TASK INSTRUCTIONS | Return everything from the line containing "Click the train icon for Define stations" down to the end of the records, copied exactly, with the pictures left out.

───── RECORDED DATA

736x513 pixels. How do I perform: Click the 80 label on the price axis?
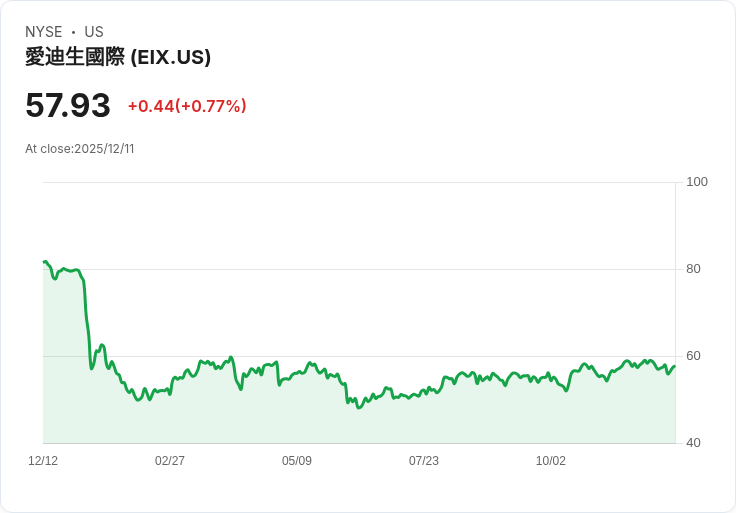pos(693,269)
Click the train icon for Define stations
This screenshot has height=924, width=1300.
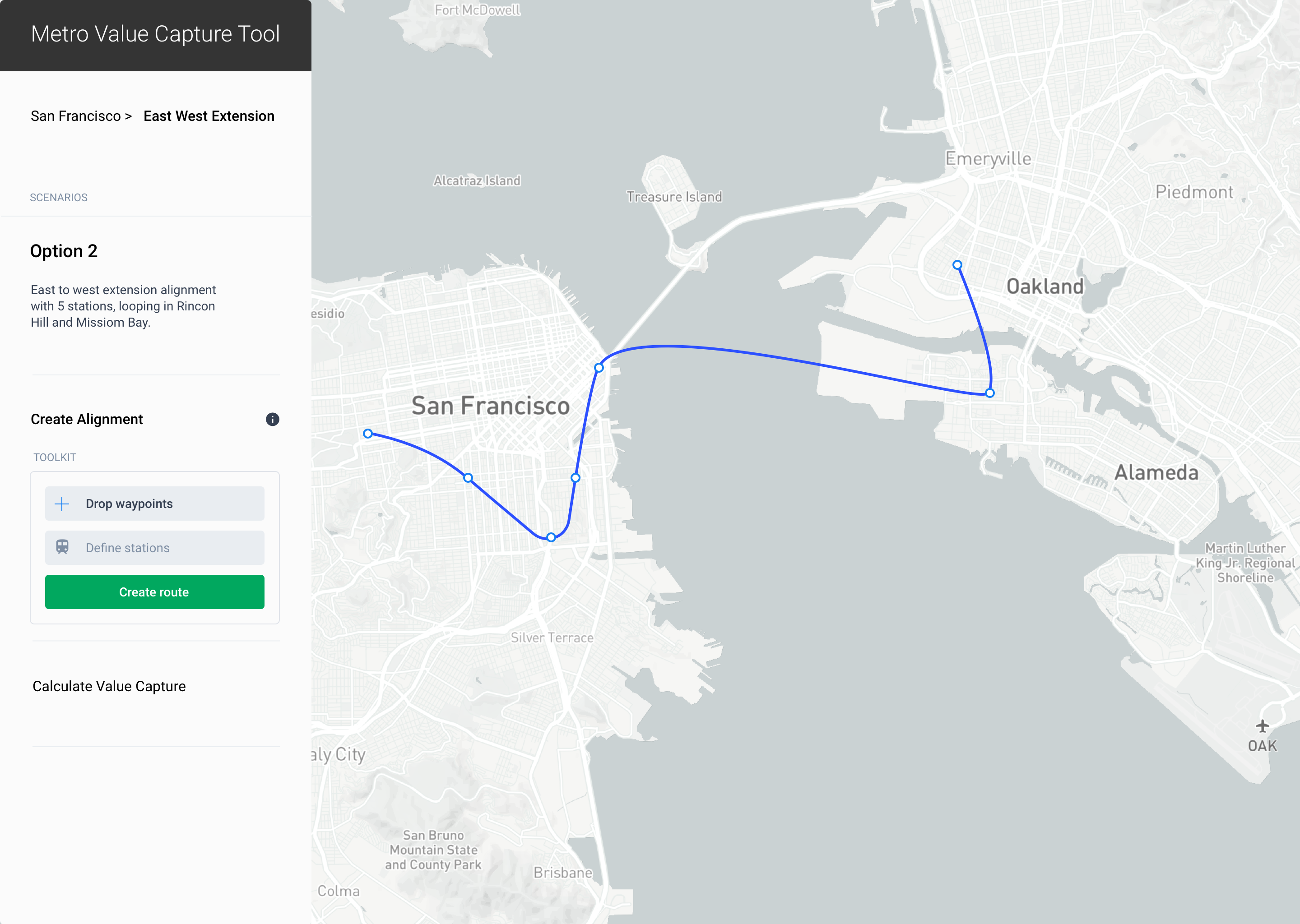(x=62, y=547)
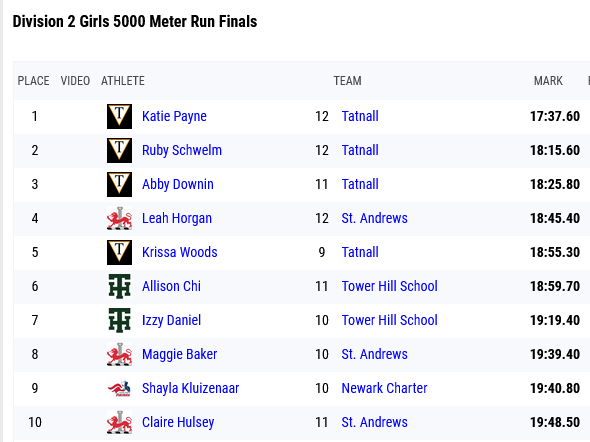Click Tatnall logo beside Katie Payne
Image resolution: width=590 pixels, height=442 pixels.
click(119, 116)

──────────

CORRECT RESPONSE |
Click the train icon for Define stations
This screenshot has height=924, width=1300.
(x=62, y=547)
Click Tatnall logo beside Katie Payne
Image resolution: width=590 pixels, height=442 pixels.
click(119, 116)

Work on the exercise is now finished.